JAKARTA, Mediakarya – Pendiri Institute for Development of Economics and Finance (INDEF) Prof Dr Didik J Rachbini mengatakan, pemerintahan yang baru harus merealisasikan program Makan Bergizi Gratis (MBG), hal itu sebagai perwujudan janji Prabowo-Gibran saat kampanye.
Mengingat MBG memerlukan anggaran yang cukup besar, Didik menyarankan agar program tersebut dimulai dari wilayah miskin. Sehingga tidak mengganggu APBN.
Rektor universitas Paramadina itu juga mengingatkan bahwa program MBG ini seharusnya diwajibkan dan di desentralisasikan dengan UMKM di daerah-daerah meski anggarannya dari pusat.
“Karena jika dipusatkan dikhawatirkan akan menjadi sumber korupsi dan lain-lain. Jadi memang sudah harus diwajibkan. Hanya problemnya bagaimana gizinya cukup. Pada prinsipnya program MBG ini harus di desentralisasikan ke daerah dengan melibatkan UMKM lokal. Terutama difokuskan ke daerah-daerah yang rawan gizi,” ujar Didik dalam keterangan tertulisnya yang diterima Mediakarya, Jumat (18/10/2024).
Namun demikian, guna menjaga standarisasi mutu program MBG, dia menyarankan agar diperlukan tim monitoring. Selain itu, UKM sendiri harus diajarkan soal standar mutu. Meski sebelumnya sudah pernah memiliki catering atau usaha makanan lainnya.
“Gunanya UKM daerah diajari, agar tahu bahwa kandungan gizi MBG harus diutamakan. Pelibatan Kementerian Kesehatan dan kampus-kampus sangat perlu dilakukan untuk mengajari pelatihan gizi, misalnya. MBG juga hendaknya difokuskan kepada SD dan SMP,” katanya.
Mengingat anggarannya terbatas, Didik berpendapat bagi daerah-daerah yang banyak berdiri perusahaan besar seperti di Kaltim, Aceh atau kota Surabaya pinggir, sumber-sumber dana lain yang sifatnya sosial di luar APBN, CSR, termasuk zakat, hendaknya dijadikan satu program saja.
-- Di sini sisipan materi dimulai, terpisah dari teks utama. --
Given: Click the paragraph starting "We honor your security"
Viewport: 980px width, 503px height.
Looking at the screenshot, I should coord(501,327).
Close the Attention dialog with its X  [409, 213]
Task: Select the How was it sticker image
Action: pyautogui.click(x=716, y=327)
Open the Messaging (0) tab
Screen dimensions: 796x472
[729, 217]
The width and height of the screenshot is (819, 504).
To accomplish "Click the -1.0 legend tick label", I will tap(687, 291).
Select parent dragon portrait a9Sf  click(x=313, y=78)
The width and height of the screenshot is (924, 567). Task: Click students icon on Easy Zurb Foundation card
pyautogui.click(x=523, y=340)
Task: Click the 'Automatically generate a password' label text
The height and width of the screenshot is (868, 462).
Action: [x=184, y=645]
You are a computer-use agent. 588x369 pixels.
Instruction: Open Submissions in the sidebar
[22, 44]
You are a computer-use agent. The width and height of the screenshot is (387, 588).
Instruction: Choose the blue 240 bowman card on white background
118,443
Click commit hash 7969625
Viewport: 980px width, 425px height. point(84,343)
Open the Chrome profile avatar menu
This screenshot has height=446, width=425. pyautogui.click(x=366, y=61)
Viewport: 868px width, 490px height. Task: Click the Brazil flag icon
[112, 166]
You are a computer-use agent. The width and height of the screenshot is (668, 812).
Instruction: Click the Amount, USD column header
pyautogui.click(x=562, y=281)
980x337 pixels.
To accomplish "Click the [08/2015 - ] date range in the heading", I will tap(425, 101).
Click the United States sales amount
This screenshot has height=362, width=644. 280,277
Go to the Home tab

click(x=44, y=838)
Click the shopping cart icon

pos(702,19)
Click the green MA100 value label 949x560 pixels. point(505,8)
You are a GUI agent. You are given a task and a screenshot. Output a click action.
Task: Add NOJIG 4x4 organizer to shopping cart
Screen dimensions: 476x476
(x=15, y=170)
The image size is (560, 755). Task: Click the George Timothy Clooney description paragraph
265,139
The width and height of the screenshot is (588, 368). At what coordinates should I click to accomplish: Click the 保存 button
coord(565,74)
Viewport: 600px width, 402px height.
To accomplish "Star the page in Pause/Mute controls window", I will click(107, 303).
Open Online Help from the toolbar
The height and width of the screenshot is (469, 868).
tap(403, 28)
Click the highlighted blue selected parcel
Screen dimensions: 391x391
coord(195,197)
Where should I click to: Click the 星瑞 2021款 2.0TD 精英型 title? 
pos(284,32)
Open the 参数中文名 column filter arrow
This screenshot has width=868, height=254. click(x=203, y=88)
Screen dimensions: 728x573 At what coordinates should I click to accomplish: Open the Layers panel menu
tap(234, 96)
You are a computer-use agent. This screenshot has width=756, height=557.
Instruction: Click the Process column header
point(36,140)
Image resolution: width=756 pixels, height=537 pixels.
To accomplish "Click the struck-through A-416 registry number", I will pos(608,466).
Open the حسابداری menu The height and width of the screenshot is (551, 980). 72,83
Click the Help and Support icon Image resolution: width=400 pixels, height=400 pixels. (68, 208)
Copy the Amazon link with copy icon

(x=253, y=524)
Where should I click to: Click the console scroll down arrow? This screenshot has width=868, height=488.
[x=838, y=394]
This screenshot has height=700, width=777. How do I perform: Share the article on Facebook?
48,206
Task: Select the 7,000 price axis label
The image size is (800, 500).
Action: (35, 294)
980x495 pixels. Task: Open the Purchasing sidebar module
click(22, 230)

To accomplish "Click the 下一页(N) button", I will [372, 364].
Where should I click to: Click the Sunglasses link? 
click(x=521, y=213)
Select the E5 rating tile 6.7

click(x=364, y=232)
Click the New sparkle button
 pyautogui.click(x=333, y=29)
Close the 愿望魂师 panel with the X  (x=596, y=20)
Selain itu, kata Didik, masyarakat yang memiliki harta berlebih, agar diajak berderma untuk MBG, dengan masuk wilayah amal baik seperti zakat.
Adapun sasaran utama dari program MBG yang harus dicapai adalah selain mengatasi kerawanan pangan, akan tetapi kemampuan akademis siswa untuk matematika dan lainnya juga harus meningkat.
Namun demikian, kata Didik, yang harus diwaspadai dari program MBG ini pasti sudah diincar oleh para bandit ekonomi yang telah membidik anggaran.
“Misalnya untuk pengadaan daging akan dimonopoli oleh satu perusahaan yang memiliki kaitan dengan ketua partai ataupun elit-elit DPR,” sebutnya.
Oleh karena itu, pihaknya menyarankan agar program MBG ini harus ada kajian ekonomi politik dengan mewajibkan desentralisasi daerah dan UMKM setempat.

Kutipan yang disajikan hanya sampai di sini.